Cherry
Blossom Time
Arts of Japan Celebration - Cherry Blossoms, Saeko Ichinohe, Mannojo Nomura
Tidal Basin and Kennedy Center for the Performing Arts
Washington, DC
Friday, March 26 to Sunday, April 11, 2004 - especially Monday, March
29 and Friday, April 2
by
George Jackson
copyright 2004 by George Jackson
published 12 April 2004
The
blossoming each year of the Japanese cherries can be considered a performance.
It is the result of art as much as it is a manifestation of nature. The
selection process for the trees is as stringent as entry into a top ballet
school and over time it has produced trunks and branches that darken as
they age (with a red tint hidden in the oldest, blackest bark) and blossoms
of a pink so pale that it is the ideal color for Princess Aurora's Act
1 tutu.
During the Cherry Blossom Festival's first week this year, nature provided
just one sunny day for viewing the trees' performance—Monday, March
29. Using the old railroad bridge that the new Oriental Hotel has turned
into a footpath, I crossed busy Maine Avenue SW which separates the built
up city on the east from the Tidal Basin's rim, hub of Washington's flowering
cherries. Parallel to this bridge and in spitting distance is another
railroad bridge that is still in use for trains, and with luck one can
see the most diverse rolling stock rumbling by. Not many people as yet
have discovered this path. In order to get to it, face the landside entrance
of the Oriental. Look back and notice the potted cherries in the middle
of the street. They are not the classic Japanese sort but dark pink and
with miniscule petals that have a feathery appearance. Facing forward,
proceed to the outdoor staircase on the left or east side of the hotel.

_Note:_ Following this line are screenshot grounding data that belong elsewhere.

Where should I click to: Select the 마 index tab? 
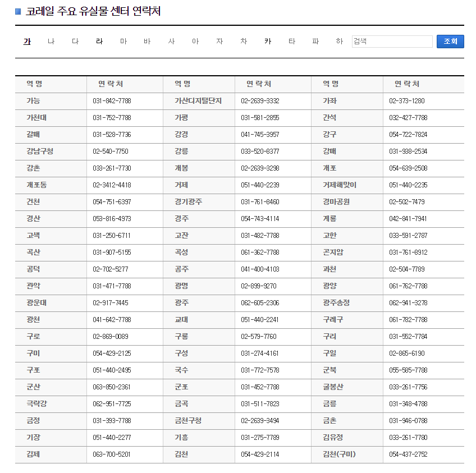[x=123, y=41]
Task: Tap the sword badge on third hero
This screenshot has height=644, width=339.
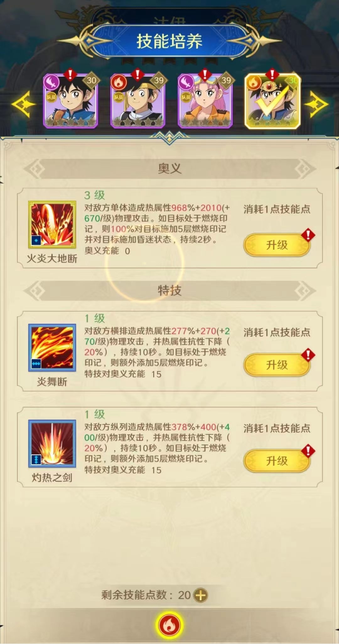Action: (186, 83)
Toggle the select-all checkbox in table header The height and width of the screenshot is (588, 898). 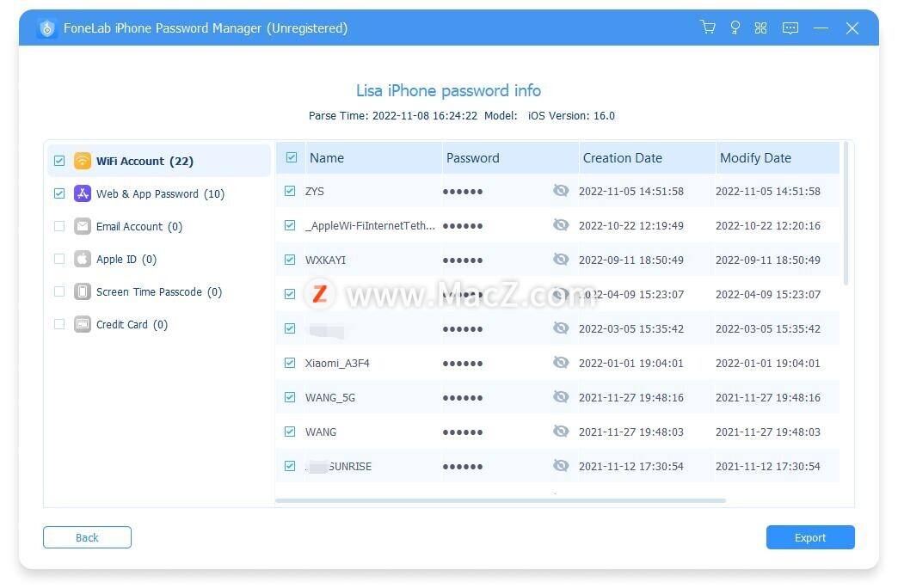pos(292,157)
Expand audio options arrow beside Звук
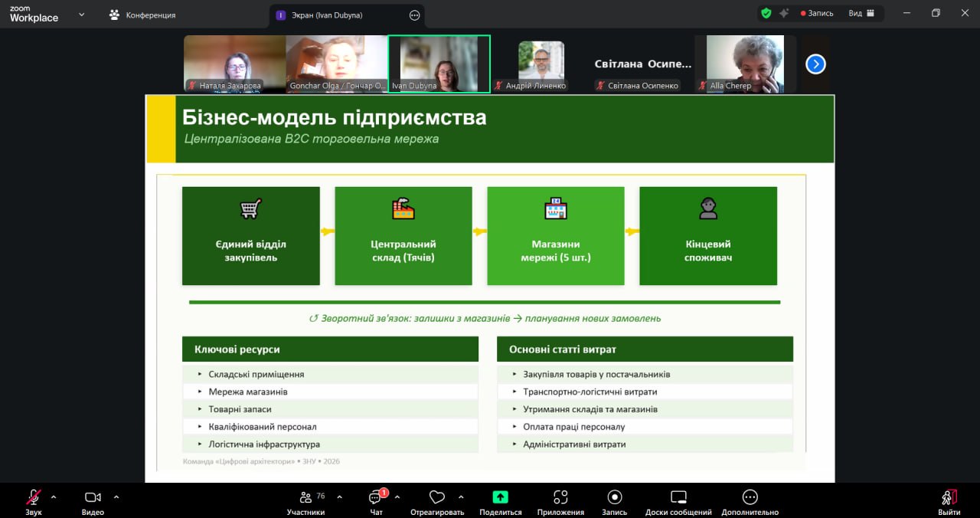Viewport: 980px width, 518px height. (x=57, y=497)
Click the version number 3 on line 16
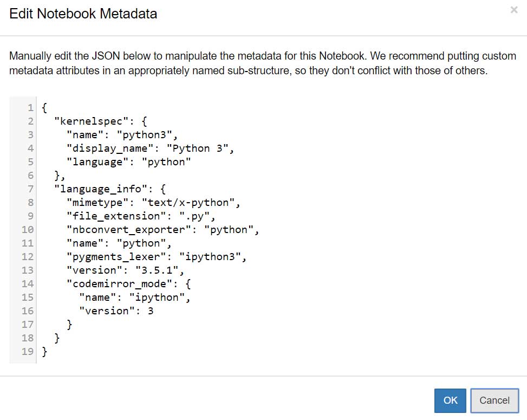This screenshot has height=420, width=527. 150,311
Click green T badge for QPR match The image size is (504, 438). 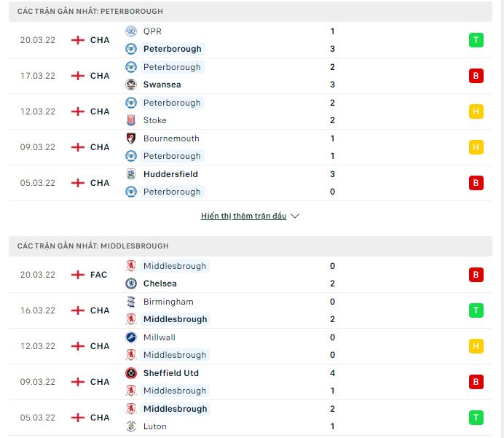pos(476,40)
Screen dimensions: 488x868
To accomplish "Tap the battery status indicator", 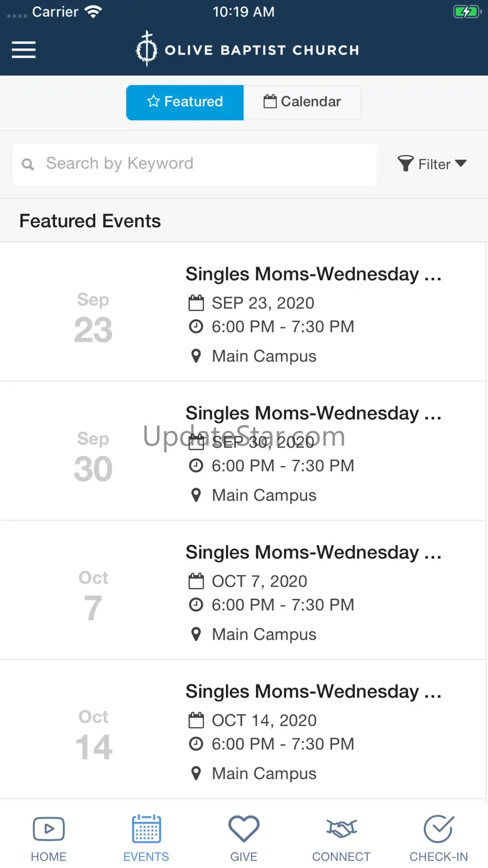I will (x=465, y=12).
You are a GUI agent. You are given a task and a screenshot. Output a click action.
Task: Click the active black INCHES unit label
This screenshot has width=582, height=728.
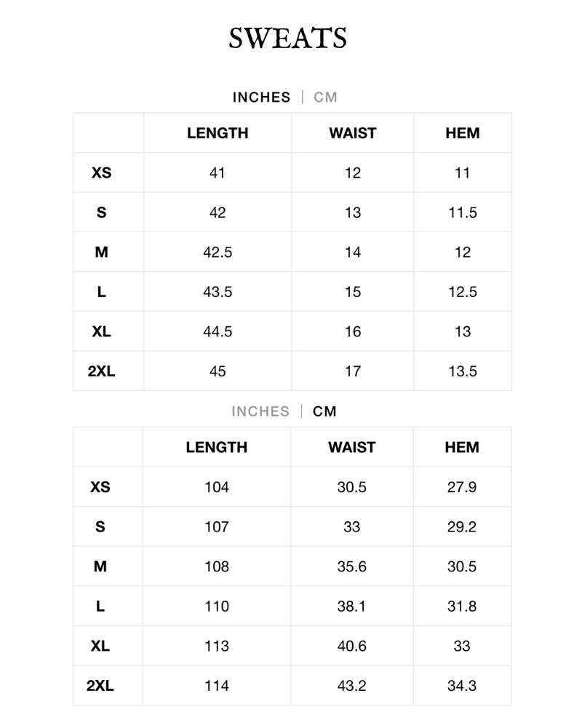(261, 98)
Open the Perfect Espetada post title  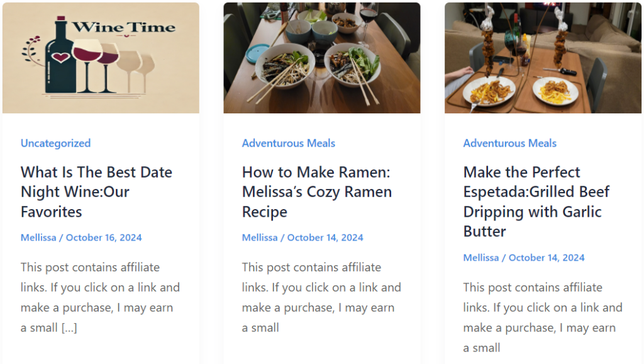(x=536, y=201)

At the base of stairs, turn into a path to the right that runs along a
terrace on the hotel's waterside front, quite high above Maine Avenue
and a connecting road for northbound traffic. The path turns left as it
reaches the bridge. Cross over the traffic and take the stairs down on
the channel side of the road. Make a u-turn onto the sidewalk along Maine
and proceed under the two bridges to the Tidal Basin.
The blossoms on Monday were fresh, and still a bit stiff (the fluffy state
comes later). A painter friend who hadn't seen them before remarked on
the extravagance of the scene that stretches all around the basin on the
left, and on the right over parkland up to the Washington Monument. Most
of the trees bore the pale petals, although a few had the somewhat deeper
tint of cherry syrup on vanilla ice-cream. There were quite a few sightseers
but the walks weren't crowded.
The weather became overcast the rest of the week, with periods of fog
and a light rain. That kept the traffic down and it was possible to drive
past the cherries, which were worth seeing even in the gray atmosphere.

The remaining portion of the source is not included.